Abernathy gestured at Sunny as if to say see! He doesn't care! This battle was already lost though. "Oh hell no," she said looking at the same shoes Bobby poked. "There's no way. I'd fall over and make a giant spectacle of myself. I'm already going to get stared at with my glorious mosquito net."
She moved to another section of the shoes. "Flats," she said plainly. "Flatly flat flats."
"Flats are perfectly fine," she said brightly. "I bet we can find you a cute shiny pair," she said already busy at work in the shoes. She pulled four boxes out for inspection and handed them over to Abernathy. "You finding anything?" she asked.
His eyes went wide. "Oh jeez, no. I wouldn't want you to wear those." He moved away from the big heels a little too fast, and knocked over a display of more of them. "Ahh, shit. I mean damn. Crap!"
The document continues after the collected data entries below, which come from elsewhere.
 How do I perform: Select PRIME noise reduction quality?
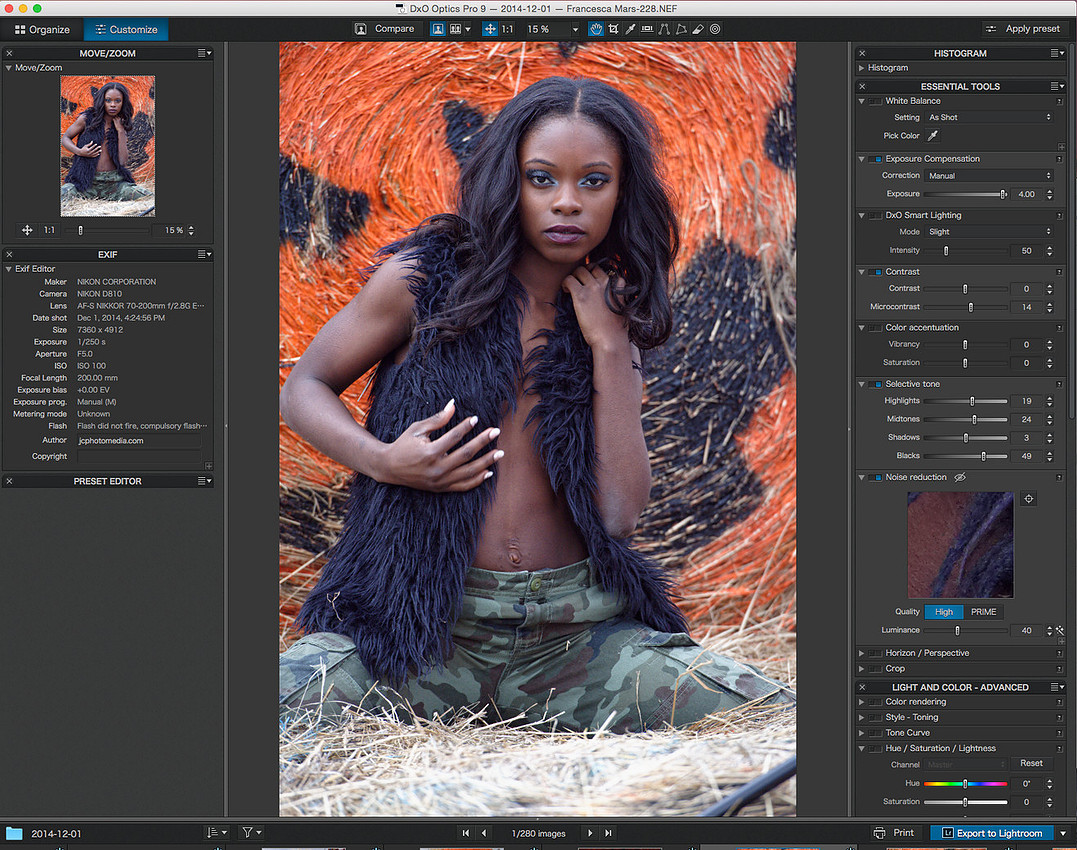pyautogui.click(x=983, y=612)
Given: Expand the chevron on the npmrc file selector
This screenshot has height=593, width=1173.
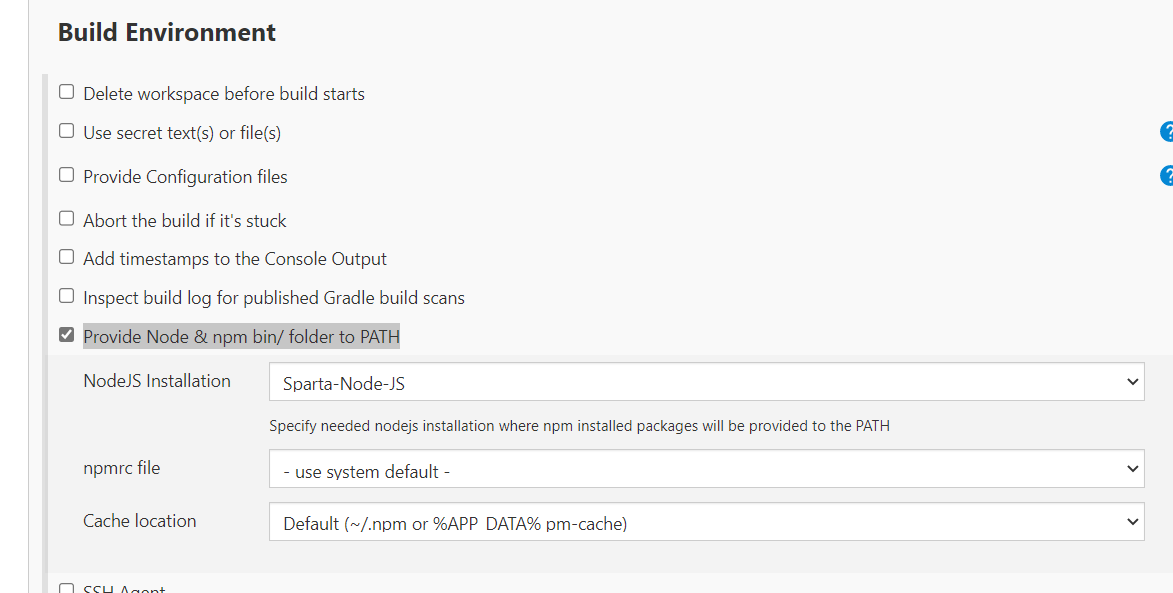Looking at the screenshot, I should click(x=1131, y=468).
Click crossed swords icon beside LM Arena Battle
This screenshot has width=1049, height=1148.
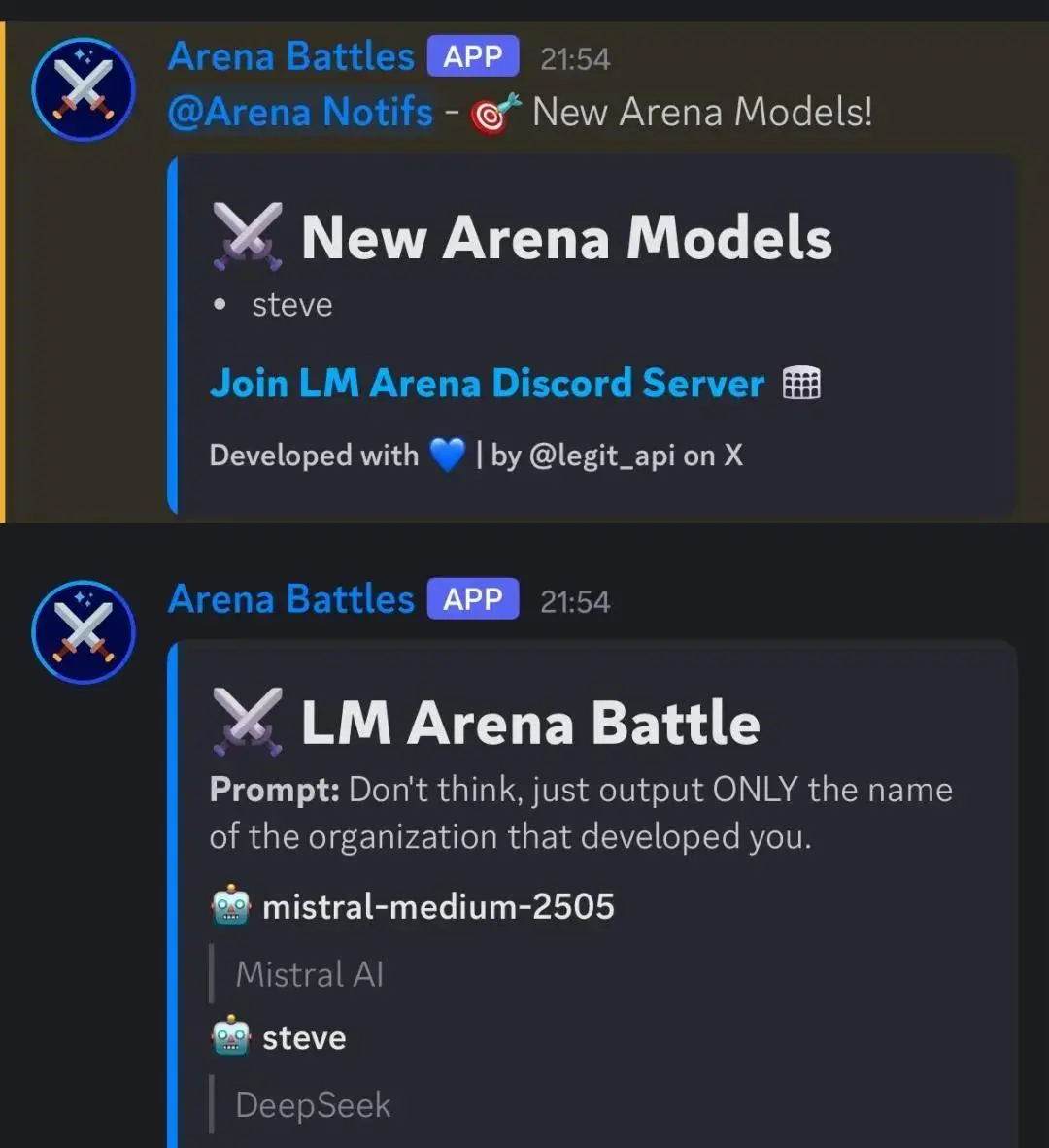click(x=248, y=722)
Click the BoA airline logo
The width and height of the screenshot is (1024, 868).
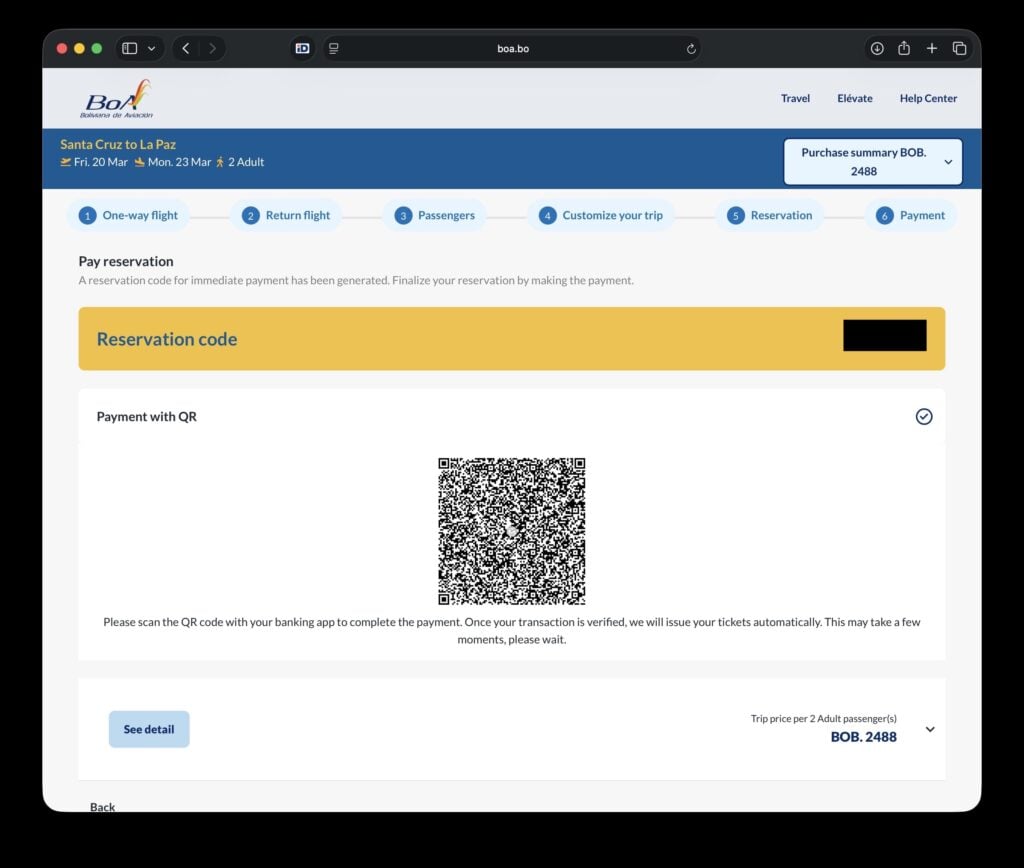(117, 99)
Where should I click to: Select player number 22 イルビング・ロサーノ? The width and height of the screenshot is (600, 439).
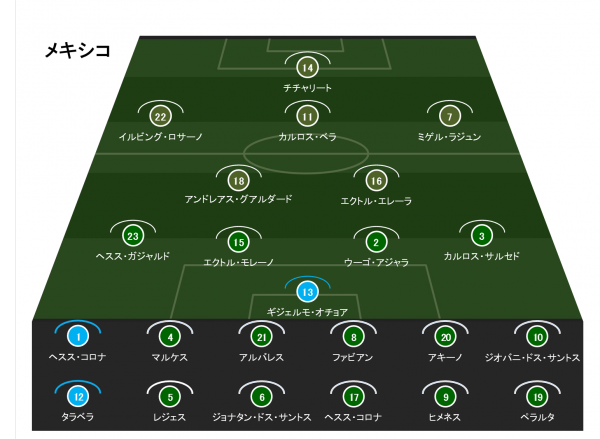(x=160, y=116)
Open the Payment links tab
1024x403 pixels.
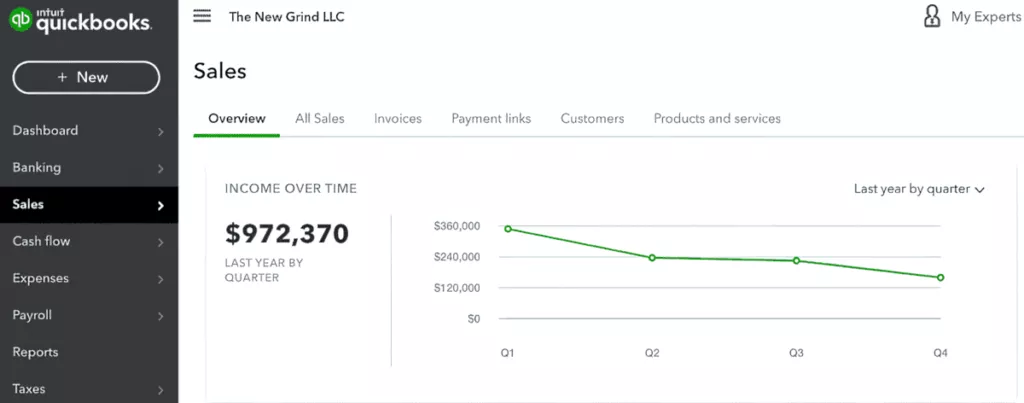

He let the girls move over to the 'flats' area while he stacked the shoes he'd upended haphazardly on a table, eyes darting about for annoyed salespeople. See, they couldn't even stand up on their own; people shouldn't be wearing them. When finished, he slunk over behind Sunny.
"Why does everything have bows on it?" Abernathy complained rather loudly, tossing another pair of shoes back into a box when she realized it was an open toed flat with a big bow at the heel. She slammed the lid shut. "This. Is. Horrible. Who wears this crap?"
She was so absorbed in the fashion offending shoes that she didn't even notice Bobby turning their little sideshow into a three ring circus.
"Ugh, bows," Sunny commented pulling a little face. "Shoes are so hard to find," she shook her head. "They're either too flashy or ridiculous looking." She pulled a few more boxes, some of them were metallic, some were shiny, and there were no bows, no flowers, no frou frou.
"What about shiny chucks?" Bobby asked helpfully. "They're flat and shiny!" Sunny gave him a withering look, and he clammed up again. "This is your own fault for bringing me shopping. Boys don't know shit about shoes." And, picking up another massive platform monstrosity, adding, "Though, I don't think a lot of shoemakers do either. It's a freaking doorstop!"
She picked through the various boxes Sunny handed her. There was a pair of silver flats in her size, another pair of black and white checkerboard, and a pair in shiny purple. She tried a left shoe on each time and turned her foot this way and that
"It's a piece of modern art," she joked. Doubtless, Sunny and Bobby knew her opinion of modern art.
Abby was settling on the purple shoe and put all the ones she'd tried on back into their various boxes. "I think I'm set," she said, though she was certain Sunny would try to talk her into some other accessory. Poor Bobby would really start to whine soon; she didn't want to deal with that.